Dugaan Muncul di Tengah Sorotan terhadap PT Migas
Munculnya persoalan ini juga dinilai tidak dapat dipisahkan dari konteks yang sedang berkembang. Dugaan kejanggalan laporan harta tersebut hadir ketika Kejaksaan Negeri Kota Bekasi tengah menyoroti berbagai persoalan di lingkungan PT Migas Kota Bekasi.
Kondisi itu memunculkan spekulasi di tengah masyarakat. Apakah penyusutan nilai kekayaan tersebut semata-mata disebabkan gangguan teknis dalam sistem pelaporan elektronik, atau justru menjadi indikasi adanya langkah antisipatif terhadap kemungkinan proses hukum yang lebih jauh?
Jika dugaan tersebut terbukti memiliki unsur kesengajaan, persoalannya tidak lagi sebatas kesalahan administratif. Situasi itu dapat berkembang menjadi persoalan serius yang menyentuh integritas sistem pelaporan harta pejabat publik.
Sebab pada prinsipnya, transparansi tidak hanya diukur dari kewajiban mengisi formulir, tetapi juga dari kejujuran dan akurasi informasi yang disampaikan kepada publik.

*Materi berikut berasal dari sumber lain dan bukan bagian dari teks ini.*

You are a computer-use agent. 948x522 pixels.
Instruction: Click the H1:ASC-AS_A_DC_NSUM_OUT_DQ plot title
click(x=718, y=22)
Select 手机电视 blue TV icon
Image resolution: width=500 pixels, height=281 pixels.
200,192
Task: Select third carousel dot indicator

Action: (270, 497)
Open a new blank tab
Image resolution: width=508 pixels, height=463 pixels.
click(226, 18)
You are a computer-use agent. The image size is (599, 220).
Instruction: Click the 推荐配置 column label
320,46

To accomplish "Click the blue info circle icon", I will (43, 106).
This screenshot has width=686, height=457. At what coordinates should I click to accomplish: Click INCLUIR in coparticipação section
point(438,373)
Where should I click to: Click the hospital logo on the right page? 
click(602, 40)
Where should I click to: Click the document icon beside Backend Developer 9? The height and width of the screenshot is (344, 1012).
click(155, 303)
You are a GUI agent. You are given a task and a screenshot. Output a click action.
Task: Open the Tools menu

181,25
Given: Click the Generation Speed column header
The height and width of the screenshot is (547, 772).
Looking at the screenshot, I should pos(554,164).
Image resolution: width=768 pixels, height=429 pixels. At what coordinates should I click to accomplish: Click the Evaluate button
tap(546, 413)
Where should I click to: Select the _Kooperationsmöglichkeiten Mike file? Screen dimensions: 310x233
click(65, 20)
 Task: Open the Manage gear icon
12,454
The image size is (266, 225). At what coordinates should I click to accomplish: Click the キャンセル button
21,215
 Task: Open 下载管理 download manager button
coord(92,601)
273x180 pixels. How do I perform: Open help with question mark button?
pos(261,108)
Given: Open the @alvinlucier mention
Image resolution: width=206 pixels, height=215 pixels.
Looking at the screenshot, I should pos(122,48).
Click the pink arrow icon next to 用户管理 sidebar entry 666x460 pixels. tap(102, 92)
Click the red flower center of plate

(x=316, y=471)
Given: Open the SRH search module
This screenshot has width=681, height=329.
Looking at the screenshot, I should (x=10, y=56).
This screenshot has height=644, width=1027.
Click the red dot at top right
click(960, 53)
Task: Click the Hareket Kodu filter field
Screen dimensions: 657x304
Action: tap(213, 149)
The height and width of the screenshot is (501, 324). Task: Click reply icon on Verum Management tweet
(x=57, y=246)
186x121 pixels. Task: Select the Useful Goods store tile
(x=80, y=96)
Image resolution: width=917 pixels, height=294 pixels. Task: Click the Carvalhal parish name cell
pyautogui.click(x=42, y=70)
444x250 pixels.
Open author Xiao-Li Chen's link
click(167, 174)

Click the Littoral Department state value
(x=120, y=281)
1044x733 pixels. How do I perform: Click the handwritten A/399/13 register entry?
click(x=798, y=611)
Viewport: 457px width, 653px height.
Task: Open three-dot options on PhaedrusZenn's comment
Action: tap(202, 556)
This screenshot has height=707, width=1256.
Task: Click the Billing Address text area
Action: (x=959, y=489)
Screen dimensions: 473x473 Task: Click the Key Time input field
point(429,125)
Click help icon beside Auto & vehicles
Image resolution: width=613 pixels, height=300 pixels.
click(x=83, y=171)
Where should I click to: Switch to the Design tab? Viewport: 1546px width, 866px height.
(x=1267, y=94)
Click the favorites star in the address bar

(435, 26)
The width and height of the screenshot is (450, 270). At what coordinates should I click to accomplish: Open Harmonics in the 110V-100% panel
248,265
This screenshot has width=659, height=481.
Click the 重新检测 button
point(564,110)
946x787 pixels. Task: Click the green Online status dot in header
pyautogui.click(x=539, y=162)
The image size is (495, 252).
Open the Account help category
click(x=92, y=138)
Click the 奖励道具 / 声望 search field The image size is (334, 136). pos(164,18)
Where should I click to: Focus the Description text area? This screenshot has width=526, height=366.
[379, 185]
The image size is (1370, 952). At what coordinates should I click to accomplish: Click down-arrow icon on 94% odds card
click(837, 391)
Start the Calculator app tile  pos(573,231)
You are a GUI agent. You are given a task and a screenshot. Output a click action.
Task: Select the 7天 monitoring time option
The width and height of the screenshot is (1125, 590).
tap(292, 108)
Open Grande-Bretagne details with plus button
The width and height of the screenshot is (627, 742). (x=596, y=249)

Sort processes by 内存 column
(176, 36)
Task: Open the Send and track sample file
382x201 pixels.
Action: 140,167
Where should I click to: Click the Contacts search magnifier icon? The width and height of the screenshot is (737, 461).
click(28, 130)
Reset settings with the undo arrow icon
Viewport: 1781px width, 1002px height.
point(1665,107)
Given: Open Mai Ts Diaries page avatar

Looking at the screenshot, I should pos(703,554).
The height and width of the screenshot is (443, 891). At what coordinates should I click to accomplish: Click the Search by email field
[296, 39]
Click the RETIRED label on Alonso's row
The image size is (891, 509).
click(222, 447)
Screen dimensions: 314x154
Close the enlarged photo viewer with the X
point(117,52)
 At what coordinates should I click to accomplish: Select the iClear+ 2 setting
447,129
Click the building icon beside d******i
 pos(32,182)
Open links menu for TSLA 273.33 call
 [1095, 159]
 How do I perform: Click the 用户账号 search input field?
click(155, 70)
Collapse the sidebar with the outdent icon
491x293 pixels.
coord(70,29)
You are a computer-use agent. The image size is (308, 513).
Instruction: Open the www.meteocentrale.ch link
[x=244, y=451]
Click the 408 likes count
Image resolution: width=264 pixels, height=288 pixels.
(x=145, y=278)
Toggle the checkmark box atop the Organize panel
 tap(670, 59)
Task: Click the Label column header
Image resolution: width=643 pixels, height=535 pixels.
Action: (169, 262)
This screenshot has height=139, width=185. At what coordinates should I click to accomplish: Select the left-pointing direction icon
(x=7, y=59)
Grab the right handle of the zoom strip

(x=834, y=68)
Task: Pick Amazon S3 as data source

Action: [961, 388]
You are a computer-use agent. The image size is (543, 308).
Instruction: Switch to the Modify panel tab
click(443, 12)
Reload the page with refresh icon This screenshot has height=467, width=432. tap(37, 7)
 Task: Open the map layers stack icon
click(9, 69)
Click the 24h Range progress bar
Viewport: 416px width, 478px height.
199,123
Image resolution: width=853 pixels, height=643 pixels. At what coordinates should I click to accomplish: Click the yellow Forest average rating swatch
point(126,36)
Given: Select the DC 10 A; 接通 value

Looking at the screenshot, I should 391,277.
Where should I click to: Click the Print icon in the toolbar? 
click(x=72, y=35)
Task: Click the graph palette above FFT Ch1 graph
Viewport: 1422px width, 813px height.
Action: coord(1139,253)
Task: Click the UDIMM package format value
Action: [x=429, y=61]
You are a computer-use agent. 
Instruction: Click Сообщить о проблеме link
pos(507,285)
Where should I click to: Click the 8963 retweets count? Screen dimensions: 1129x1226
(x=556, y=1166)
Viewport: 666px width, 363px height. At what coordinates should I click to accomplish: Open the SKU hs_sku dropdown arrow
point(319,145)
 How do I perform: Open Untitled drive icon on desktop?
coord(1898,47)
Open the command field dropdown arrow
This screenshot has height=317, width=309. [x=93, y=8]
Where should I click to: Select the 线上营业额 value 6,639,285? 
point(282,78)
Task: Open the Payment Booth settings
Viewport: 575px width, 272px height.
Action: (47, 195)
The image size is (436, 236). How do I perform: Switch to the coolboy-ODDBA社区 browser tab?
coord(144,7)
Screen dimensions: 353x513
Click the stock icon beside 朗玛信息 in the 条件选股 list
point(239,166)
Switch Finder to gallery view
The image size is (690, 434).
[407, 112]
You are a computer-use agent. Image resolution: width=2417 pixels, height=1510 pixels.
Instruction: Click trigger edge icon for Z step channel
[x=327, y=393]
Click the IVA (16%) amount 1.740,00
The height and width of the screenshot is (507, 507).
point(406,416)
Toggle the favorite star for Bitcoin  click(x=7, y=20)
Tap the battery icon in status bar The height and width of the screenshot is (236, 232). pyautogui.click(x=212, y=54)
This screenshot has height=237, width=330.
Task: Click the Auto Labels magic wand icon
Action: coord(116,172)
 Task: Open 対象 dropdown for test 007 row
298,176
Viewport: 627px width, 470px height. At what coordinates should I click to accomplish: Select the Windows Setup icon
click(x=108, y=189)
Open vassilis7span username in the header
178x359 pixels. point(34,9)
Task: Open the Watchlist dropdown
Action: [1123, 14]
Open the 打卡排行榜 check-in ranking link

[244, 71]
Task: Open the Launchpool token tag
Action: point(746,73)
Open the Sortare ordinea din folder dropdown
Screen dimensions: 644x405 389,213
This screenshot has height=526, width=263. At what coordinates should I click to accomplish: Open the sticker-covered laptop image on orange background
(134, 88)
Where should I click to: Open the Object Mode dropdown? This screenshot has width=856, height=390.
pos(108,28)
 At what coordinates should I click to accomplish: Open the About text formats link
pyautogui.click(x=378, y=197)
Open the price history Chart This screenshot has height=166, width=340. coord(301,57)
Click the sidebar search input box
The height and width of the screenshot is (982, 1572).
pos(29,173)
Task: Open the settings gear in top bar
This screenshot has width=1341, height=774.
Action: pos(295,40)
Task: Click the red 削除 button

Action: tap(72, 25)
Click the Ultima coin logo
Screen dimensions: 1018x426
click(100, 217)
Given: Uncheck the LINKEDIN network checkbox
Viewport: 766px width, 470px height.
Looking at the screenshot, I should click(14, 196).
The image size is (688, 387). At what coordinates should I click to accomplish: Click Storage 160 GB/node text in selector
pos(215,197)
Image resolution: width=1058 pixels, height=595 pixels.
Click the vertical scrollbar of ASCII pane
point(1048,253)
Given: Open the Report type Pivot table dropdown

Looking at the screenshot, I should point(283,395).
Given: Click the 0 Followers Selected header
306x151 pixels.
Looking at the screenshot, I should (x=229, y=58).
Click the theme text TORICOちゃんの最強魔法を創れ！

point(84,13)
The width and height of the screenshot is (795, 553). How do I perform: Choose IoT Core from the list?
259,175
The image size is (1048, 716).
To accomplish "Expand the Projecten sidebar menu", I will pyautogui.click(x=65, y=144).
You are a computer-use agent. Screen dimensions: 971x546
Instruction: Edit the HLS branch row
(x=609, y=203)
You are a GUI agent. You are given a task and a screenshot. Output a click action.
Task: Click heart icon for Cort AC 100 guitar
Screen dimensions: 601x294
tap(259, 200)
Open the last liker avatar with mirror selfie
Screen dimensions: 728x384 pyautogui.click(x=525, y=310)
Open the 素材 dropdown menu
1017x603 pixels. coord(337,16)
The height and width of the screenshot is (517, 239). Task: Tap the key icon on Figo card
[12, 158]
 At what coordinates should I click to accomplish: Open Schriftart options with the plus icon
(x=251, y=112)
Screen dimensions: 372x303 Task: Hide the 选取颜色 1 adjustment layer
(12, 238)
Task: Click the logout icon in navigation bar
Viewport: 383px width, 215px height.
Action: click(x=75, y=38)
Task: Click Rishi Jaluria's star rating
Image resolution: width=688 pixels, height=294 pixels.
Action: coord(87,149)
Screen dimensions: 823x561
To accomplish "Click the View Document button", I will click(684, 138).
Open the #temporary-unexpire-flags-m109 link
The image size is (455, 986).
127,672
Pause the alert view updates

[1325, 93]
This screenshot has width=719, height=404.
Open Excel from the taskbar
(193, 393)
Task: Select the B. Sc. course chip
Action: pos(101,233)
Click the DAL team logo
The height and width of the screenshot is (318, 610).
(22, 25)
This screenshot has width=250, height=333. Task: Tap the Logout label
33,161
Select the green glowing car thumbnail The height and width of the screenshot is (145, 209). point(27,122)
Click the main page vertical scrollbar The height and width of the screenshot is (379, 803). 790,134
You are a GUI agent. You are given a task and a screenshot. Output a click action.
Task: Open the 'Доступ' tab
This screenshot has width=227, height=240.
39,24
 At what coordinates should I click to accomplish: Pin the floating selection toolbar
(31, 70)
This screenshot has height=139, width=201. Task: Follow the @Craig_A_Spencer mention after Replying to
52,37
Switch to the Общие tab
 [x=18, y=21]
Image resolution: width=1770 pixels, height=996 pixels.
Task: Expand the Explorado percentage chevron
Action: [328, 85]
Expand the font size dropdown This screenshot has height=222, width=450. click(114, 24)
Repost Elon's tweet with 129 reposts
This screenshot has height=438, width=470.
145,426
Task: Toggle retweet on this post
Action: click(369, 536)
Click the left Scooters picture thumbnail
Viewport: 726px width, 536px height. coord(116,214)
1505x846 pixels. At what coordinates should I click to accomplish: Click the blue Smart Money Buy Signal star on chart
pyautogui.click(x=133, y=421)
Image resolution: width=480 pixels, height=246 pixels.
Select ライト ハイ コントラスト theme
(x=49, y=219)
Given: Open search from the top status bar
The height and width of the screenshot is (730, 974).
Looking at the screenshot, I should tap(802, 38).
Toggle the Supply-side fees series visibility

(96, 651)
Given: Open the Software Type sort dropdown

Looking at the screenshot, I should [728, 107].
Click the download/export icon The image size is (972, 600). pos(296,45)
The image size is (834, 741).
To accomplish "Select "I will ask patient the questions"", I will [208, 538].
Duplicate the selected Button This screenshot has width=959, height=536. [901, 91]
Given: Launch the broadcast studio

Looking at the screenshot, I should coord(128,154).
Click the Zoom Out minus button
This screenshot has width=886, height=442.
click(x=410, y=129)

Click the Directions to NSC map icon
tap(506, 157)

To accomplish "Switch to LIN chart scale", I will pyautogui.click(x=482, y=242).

Menunggu Respons Aparat Penegak Hukum
Masuknya laporan investigatif ke KPK menempatkan lembaga antirasuah itu pada posisi penting untuk menelusuri ada atau tidaknya unsur pelanggaran dalam laporan harta tersebut.
Di sisi lain, Kejaksaan Negeri Kota Bekasi juga memiliki peluang menjadikan temuan itu sebagai pintu masuk untuk menelusuri aset dan mengembangkan penyelidikan jika ditemukan keterkaitan dengan perkara lain.
Publik Kota Bekasi kini menunggu langkah konkret aparat. Sebab BUMD tidak hanya mengelola aktivitas bisnis, tetapi juga membawa tanggung jawab atas pengelolaan aset dan kepentingan masyarakat.
Ketika muncul dugaan ketidakwajaran dalam laporan harta pejabatnya, kepercayaan publik menjadi taruhannya. Transparansi yang melemah bukan sekadar persoalan administrasi, tetapi dapat menjadi titik awal munculnya krisis kepercayaan terhadap tata kelola pemerintahan dan badan usaha daerah.